Tapi Samsul tetap memilih bungkam. Melihat apa yang dilalukan Tuan Ageng Parta Prawira ini membuat Samsul semakin jelas melihat sosok laki-laki dengan nama besar itu nyatanya bersifat persis penjajah.


Tak heran ia bisa sukses di kala banyak orang menderita, dan ia juga bisa sangat dekat dengan orang-orang Belanda.


Sifat dan perangainya berkebalikan dengan sosok Damar sang putra, yang baik dan hangat pada siapa saja, Damar pasti menuruni sifat sang Ibu, mustahil ia menuruni sifat Ayahnya yang menghalalkan semua cara untuk mendapatkan apa yang ia inginkan.


Dan...


Tuan Ageng Parta Prawira kini mengarahkan senjata api ke arah kepala Samsul.


"Katakan di mana Lestari? Dia tidak ada di padepokan, dan Damar juga jelas tadi bersamamu, ke mana mereka?"


Tanya Tuan Ageng Parta Prawira.


Samsul menyeringai dalam kesakitan tubuhnya.


Ia tak takut mati, daripada menjadi penghianat sahabat yang sudah macam saudara baginya, lebih baik Samsul memilih mati.


Mati jauh lebih mulia, daripada membuka mulut menjadi penghianat.


Darr!!


Tak sabar lagi, Tuan Ageng Parta Prawira akhirnya menembakkan peluru senjata apinya tepat ke arah dada samsul.


Samsul yang diikat kedua tangan dan kakinya terlihat mengejang, dan tembakan kedua melesat lagi ke arah dada sebelahnya, yang akhirnya mengakhiri hidup Samsul.

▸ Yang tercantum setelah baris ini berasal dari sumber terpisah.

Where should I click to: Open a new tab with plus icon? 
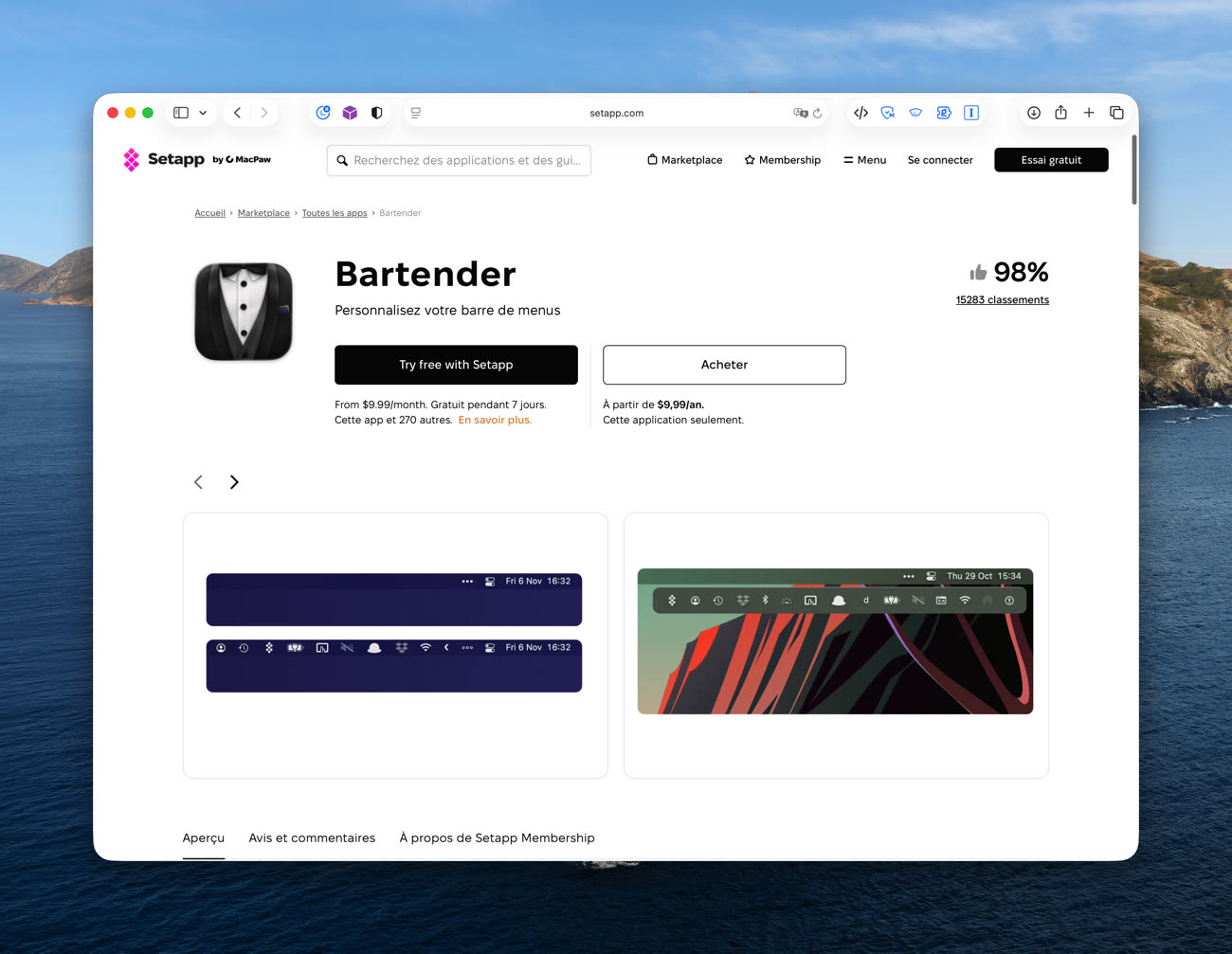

Samsul tewas sebagai seorang sahabat, saudara dan sekaligus abdi setia Damar.


"Buang dia ke kali, paling-paling jika ditemukan orang, dikira dia dibunuh Jepang."


Kata Tuan Ageng Parta Prawira dingin.


Ia kemudian berjalan masuk kediamannya, para algojonya kemudian melepas ikatan Samsul untuk menuruti perintah sang Tuan guna membuang mayatnya.

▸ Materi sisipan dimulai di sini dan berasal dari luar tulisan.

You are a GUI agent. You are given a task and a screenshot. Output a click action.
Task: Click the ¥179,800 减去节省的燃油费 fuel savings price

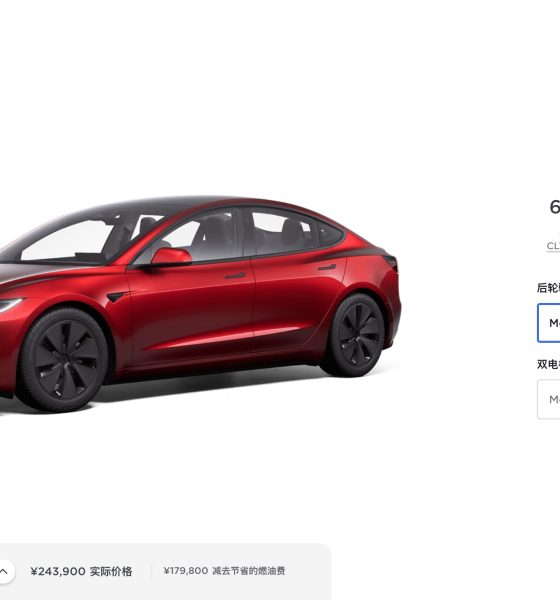(224, 571)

Esok paginya di padepokan Ki Gedhe Tirtayasa, tampak Ki Gedhe Tirtayasa bersiap menuju kediaman Tuan Ageng Parta Prawira.


Sementara Damar dan Lestari sudah diungsikan sebelum subuh dengan dibantu warga desa yang mengantar ke tempat pengasingan mereka ditemani Mang Dayat.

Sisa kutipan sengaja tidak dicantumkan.